Rewrite the lines below, from the one containing "You are a GUI" through the last line, with "header bar" switched to "title bar" and everything else unchanged. Give only those lines, and leave the picture out.
## START Records shown
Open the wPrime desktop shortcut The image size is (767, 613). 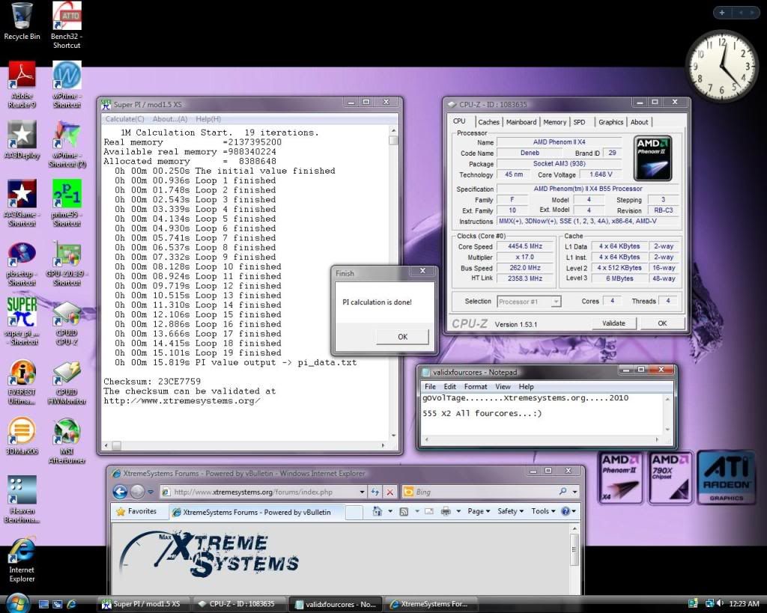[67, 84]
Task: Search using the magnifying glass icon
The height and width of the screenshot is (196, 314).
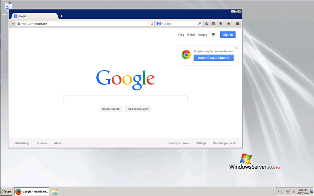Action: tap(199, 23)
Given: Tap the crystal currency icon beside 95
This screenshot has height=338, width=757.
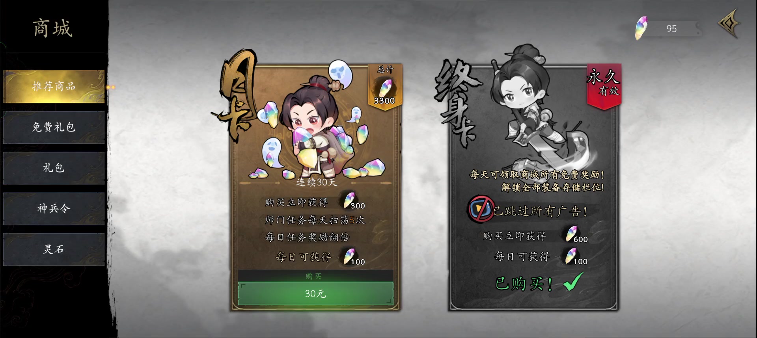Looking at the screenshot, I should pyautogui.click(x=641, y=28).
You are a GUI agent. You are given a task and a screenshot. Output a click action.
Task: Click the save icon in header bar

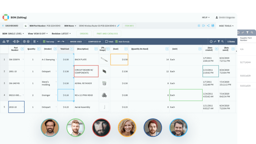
## END Records shown
§ **The output**:
You are a GUI agent. You are given a task and a screenshot. Output a click action.
Task: Click the save icon in title bar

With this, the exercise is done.